**Records for the task:**
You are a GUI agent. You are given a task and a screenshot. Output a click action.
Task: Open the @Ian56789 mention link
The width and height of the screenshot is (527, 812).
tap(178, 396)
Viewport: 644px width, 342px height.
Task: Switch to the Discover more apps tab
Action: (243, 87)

**Instructions for the task:** Reproduce the data shown above in its entirety, keeping each word as it is.

**Your response:**
You are a GUI agent. You are given a task and a screenshot. Output a click action.
Task: Open the @Ian56789 mention link
The width and height of the screenshot is (527, 812).
tap(178, 396)
Viewport: 644px width, 342px height.
Task: Switch to the Discover more apps tab
Action: (243, 87)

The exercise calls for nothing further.